# Requirement A:
Rewrite only these rows as a Markdown table with the columns Number and Line, leaving out any blank lines. Begin at the line that contains "Given: Toggle Autoscroll" and stop after the line that contains "This screenshot has height=1415, width=2576.".

# Document passage:

Skip to main content
Building a training session involves three expensive steps: automatic differentiation, equality-saturation optimization with egglog, and kernel compilation. For large models, these steps can take several seconds. Execution plan caching lets you skip all three on subsequent runs by saving the compiled ExecutionPlan to disk and reloading it when the graph is unchanged.
The cache stores the compiled ExecutionPlan — the buffer layout and GPU dispatch sequence — not the model weights. You still need to call session.set_parameter(...) to load weights after building from cache.

Using build_session_cached

Replace build_session with build_session_cached and pass a path for the cache file:
use std::path::Path;
use meganeura::{Graph, build_session_cached};

// Build your forward graph as normal.
let mut g = Graph::new();
let x = g.input("x", &[4, 784]);
let w1 = g.parameter("w1", &[784, 128]);
let b1 = g.parameter("b1", &[128]);
let mm1 = g.matmul(x, w1);
let h1 = g.bias_add(mm1, b1);
let a1 = g.relu(h1);
let w2 = g.parameter("w2", &[128, 10]);
let b2 = g.parameter("b2", &[10]);
let mm2 = g.matmul(a1, w2);
let logits = g.bias_add(mm2, b2);
let labels = g.input("labels", &[4, 10]);
let loss = g.cross_entropy_loss(logits, labels);
g.set_outputs(vec![loss]);

// First run: compiles and saves the plan.
// Subsequent runs: loads from cache if the graph is unchanged.

# Provided records:
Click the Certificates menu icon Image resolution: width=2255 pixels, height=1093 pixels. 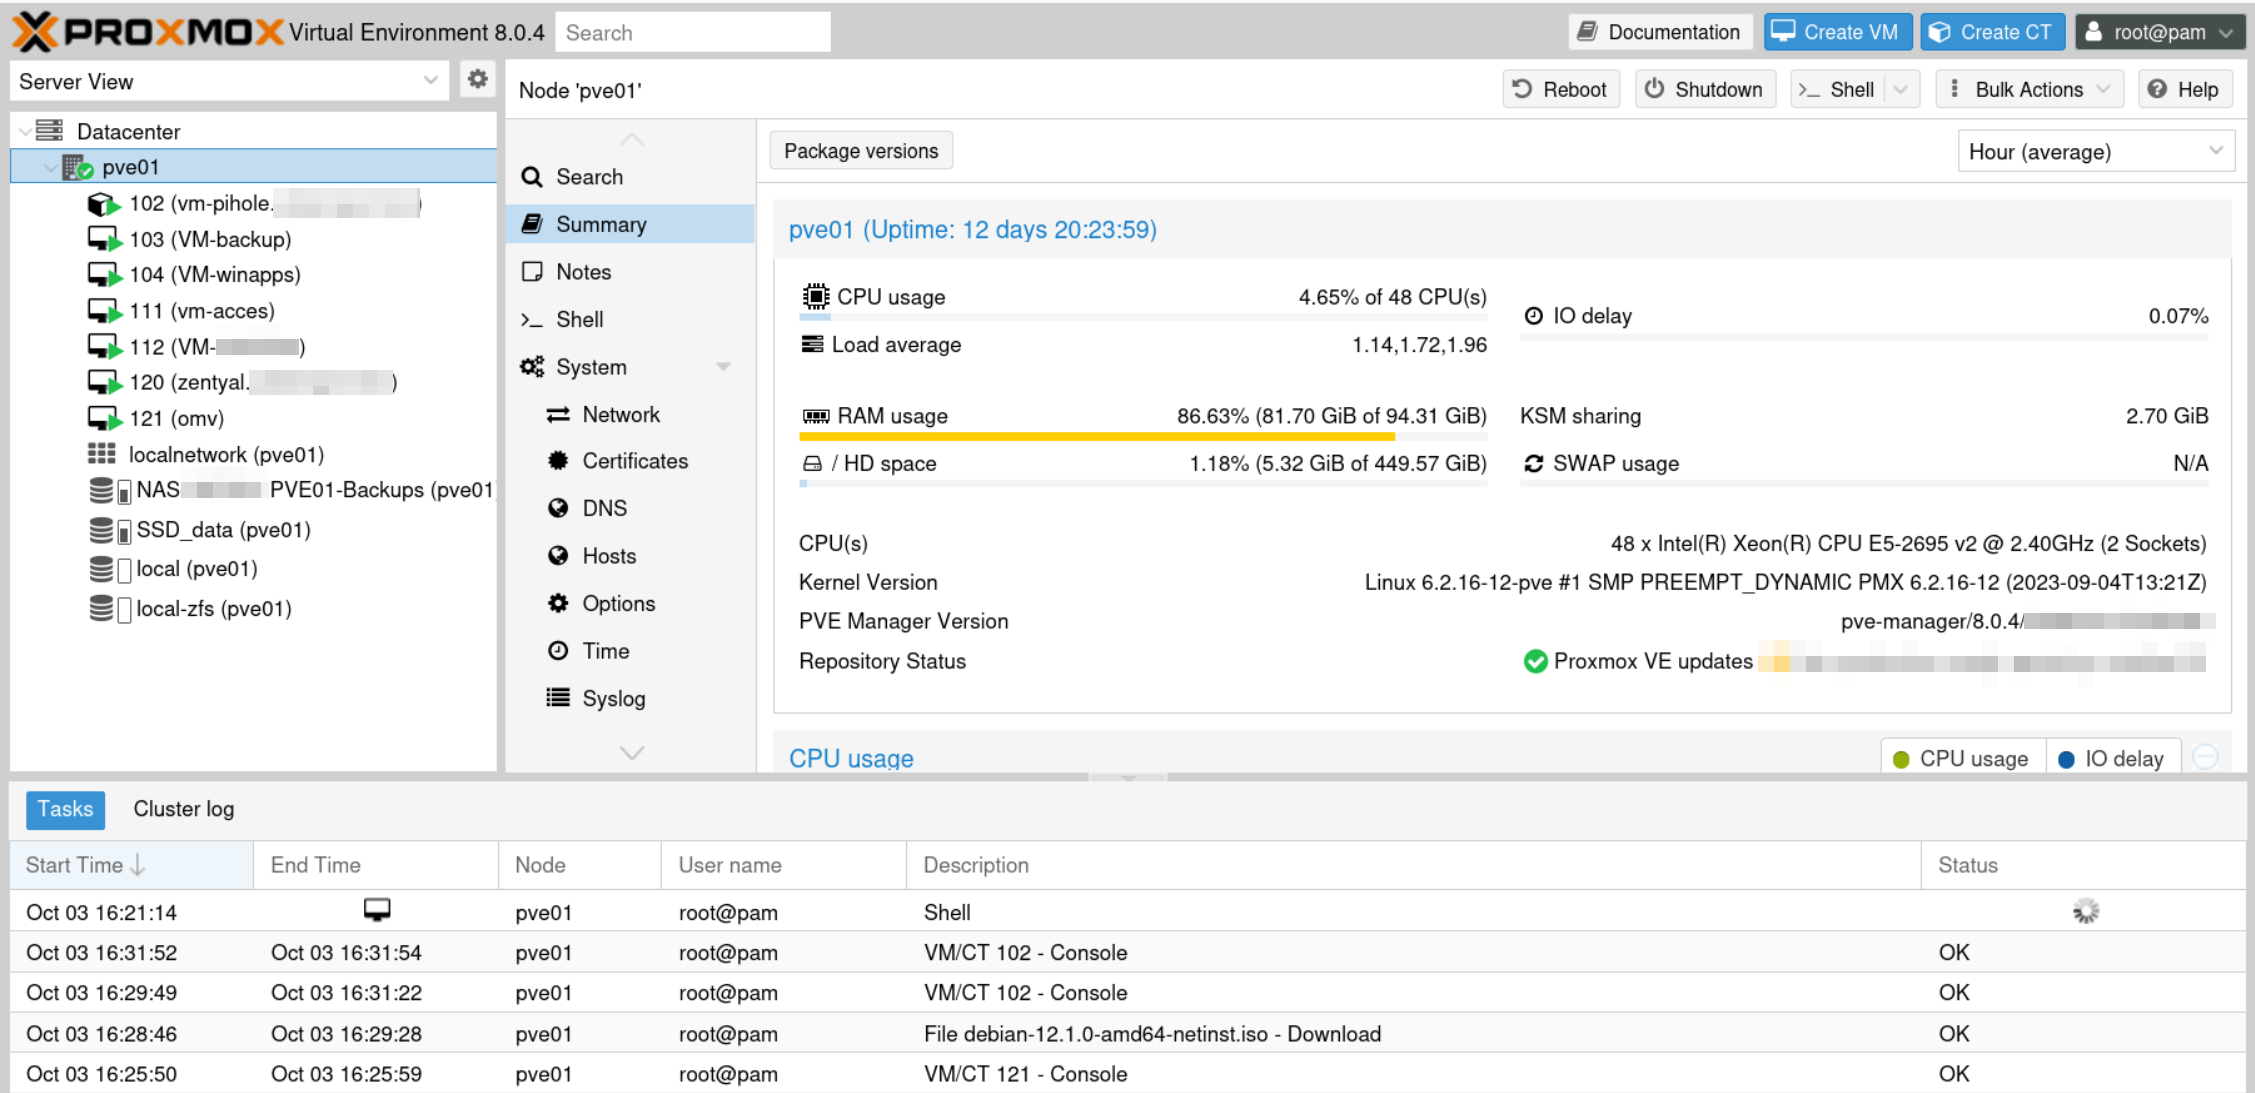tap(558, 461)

==

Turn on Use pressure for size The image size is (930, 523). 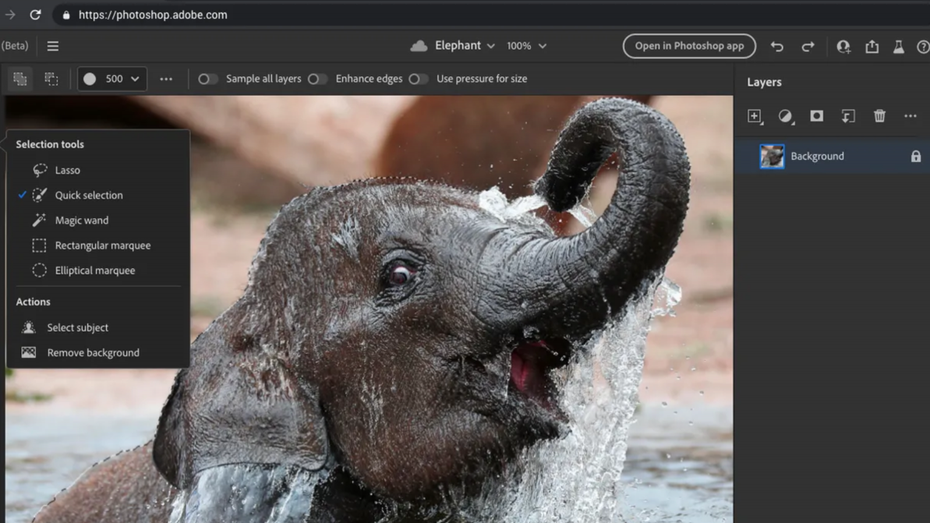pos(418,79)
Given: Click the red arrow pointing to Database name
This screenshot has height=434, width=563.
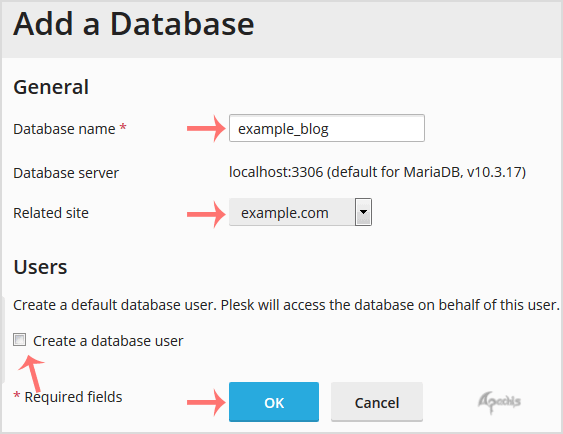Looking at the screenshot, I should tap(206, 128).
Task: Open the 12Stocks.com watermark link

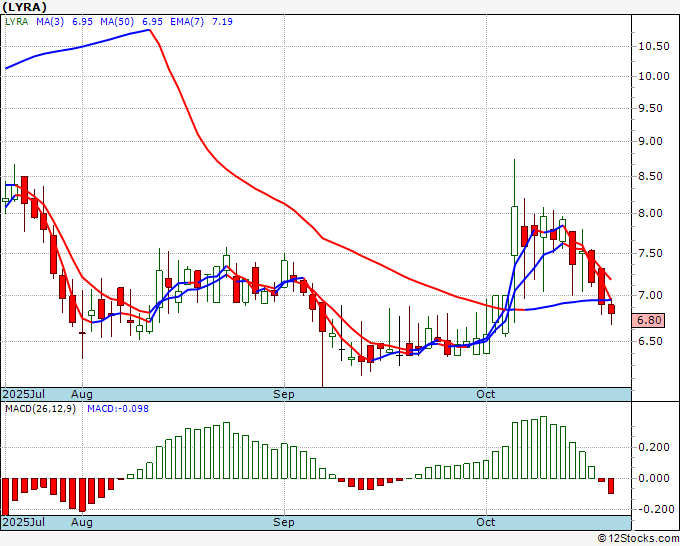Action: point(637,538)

---

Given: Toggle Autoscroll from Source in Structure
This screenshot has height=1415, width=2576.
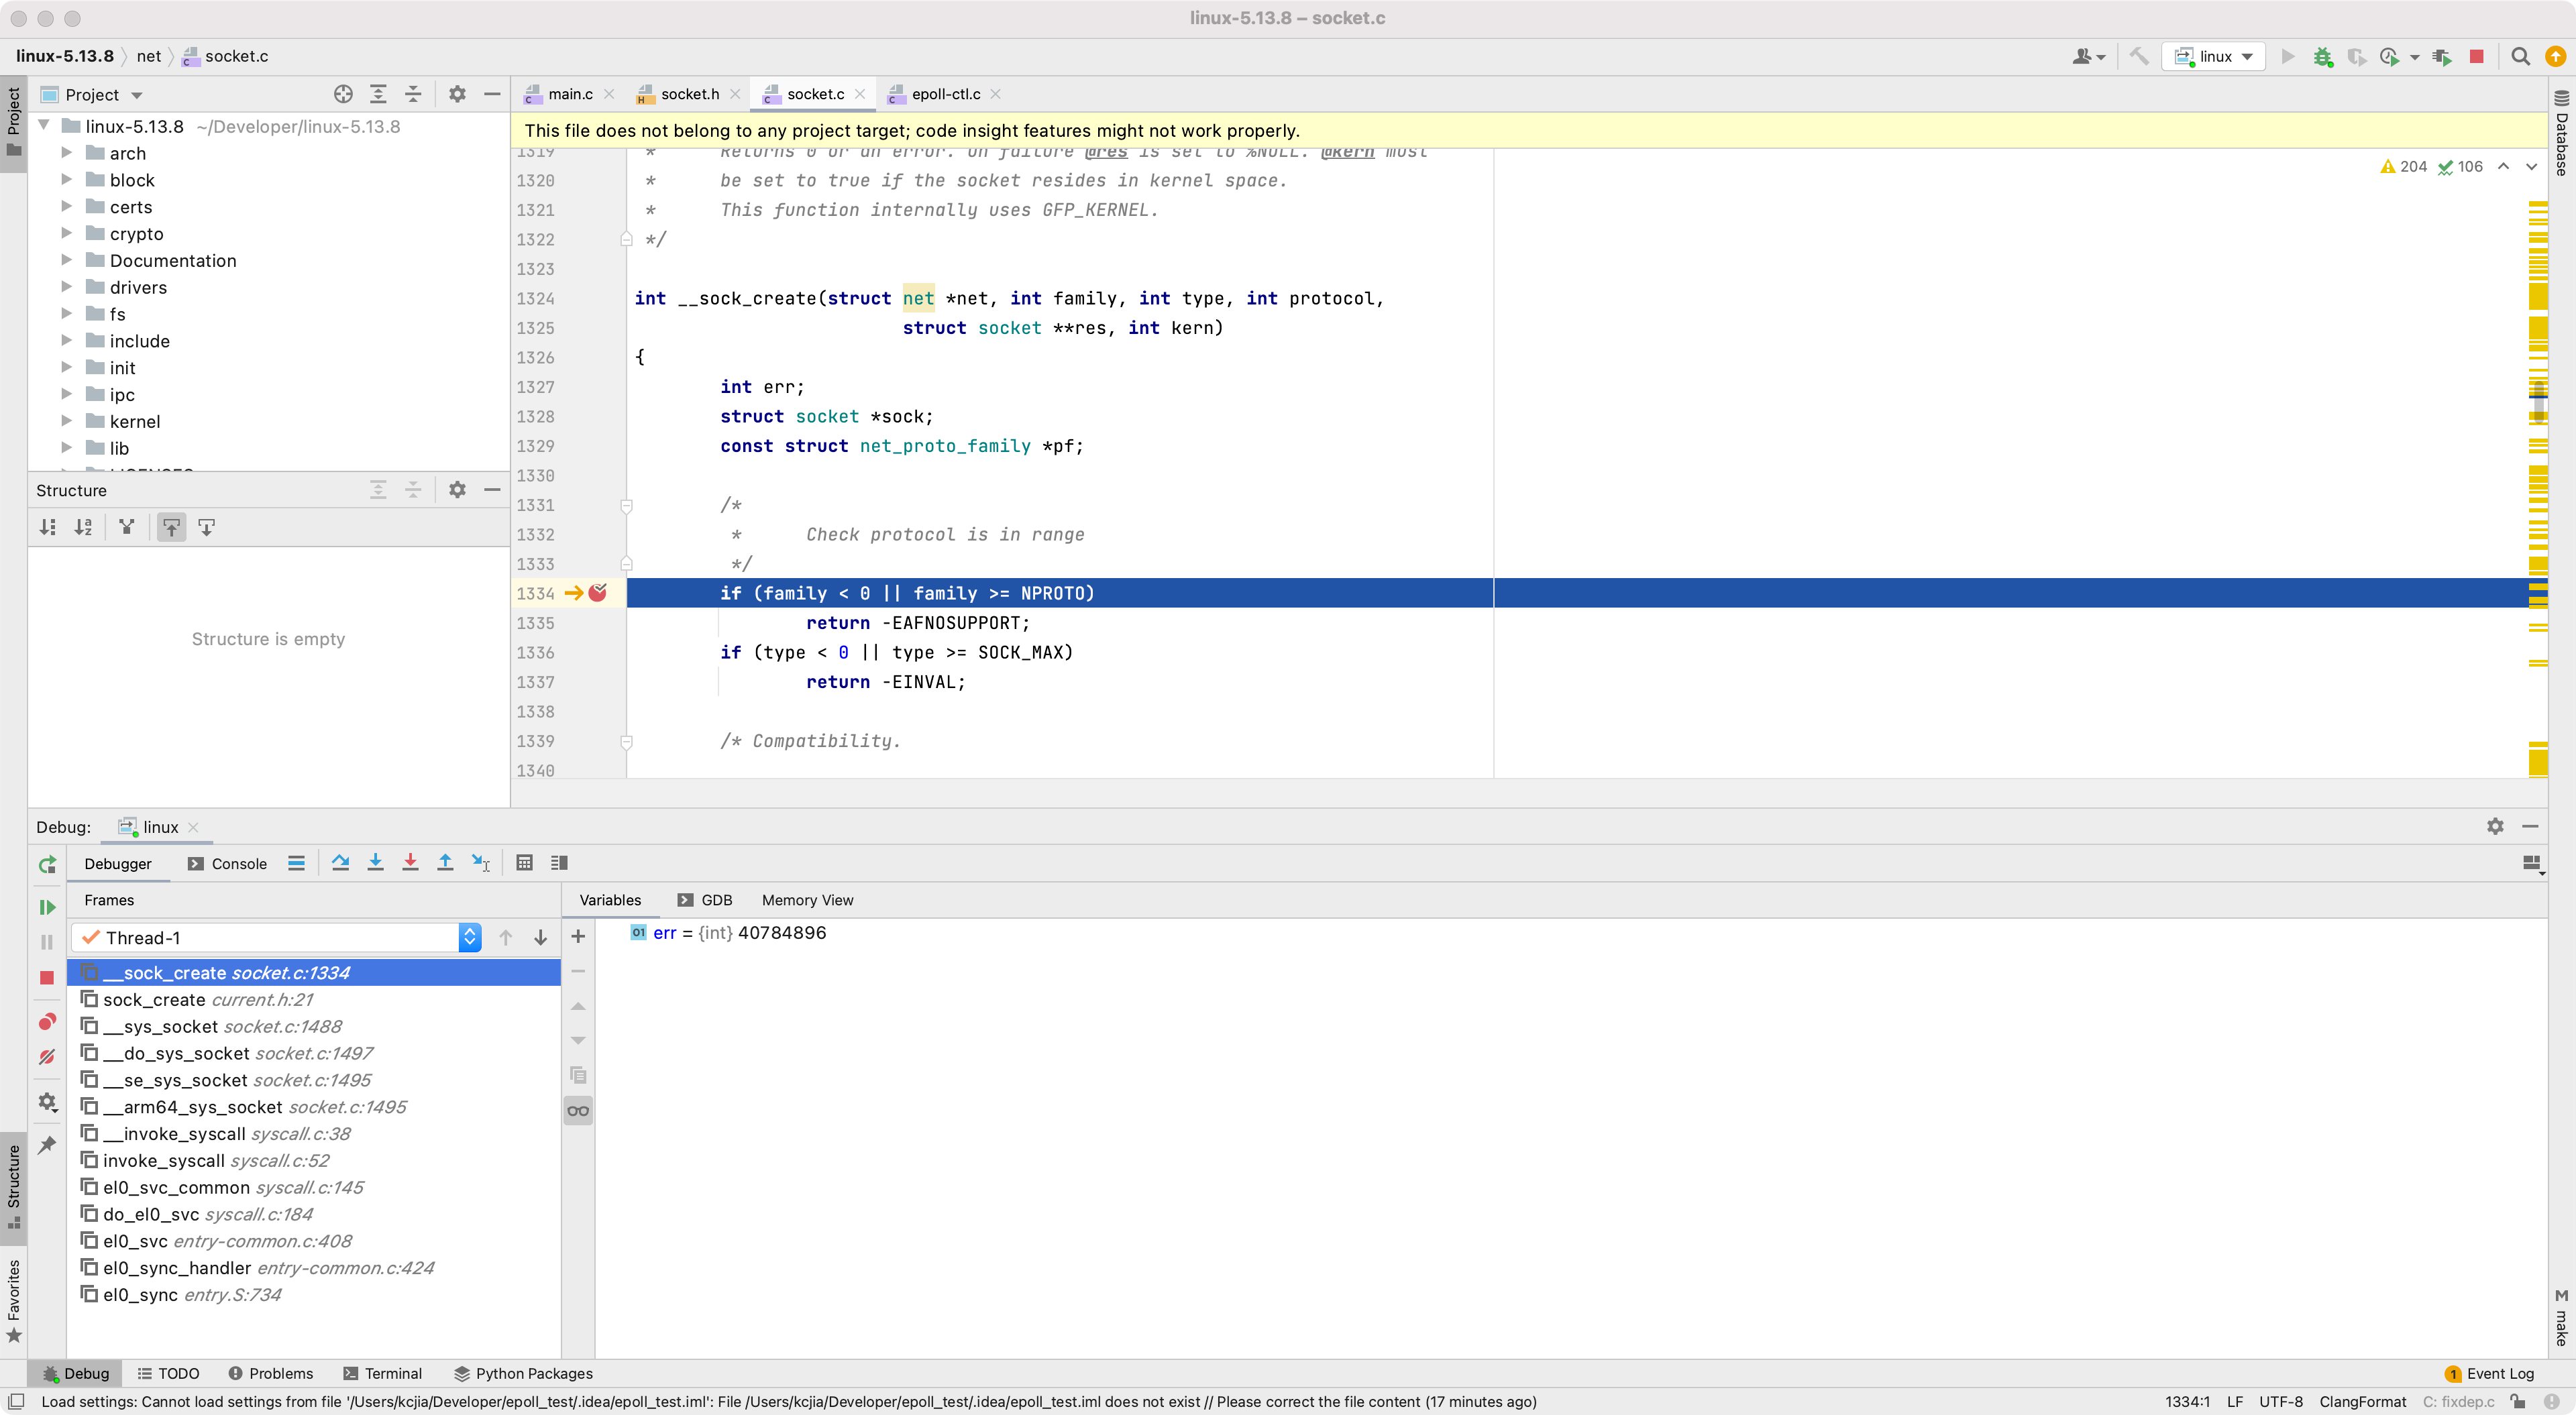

# Requirement B:
According to the passage on execution plan caching, what does the cache store?

# Exercise response A:
| Number | Line |
|---|---|
| 1 | Given: Toggle Autoscroll from Source in Structure |
| 2 | This screenshot has height=1415, width=2576. |

# Exercise response B:
It stores the compiled ExecutionPlan, meaning the buffer layout and GPU dispatch sequence, not the model weights.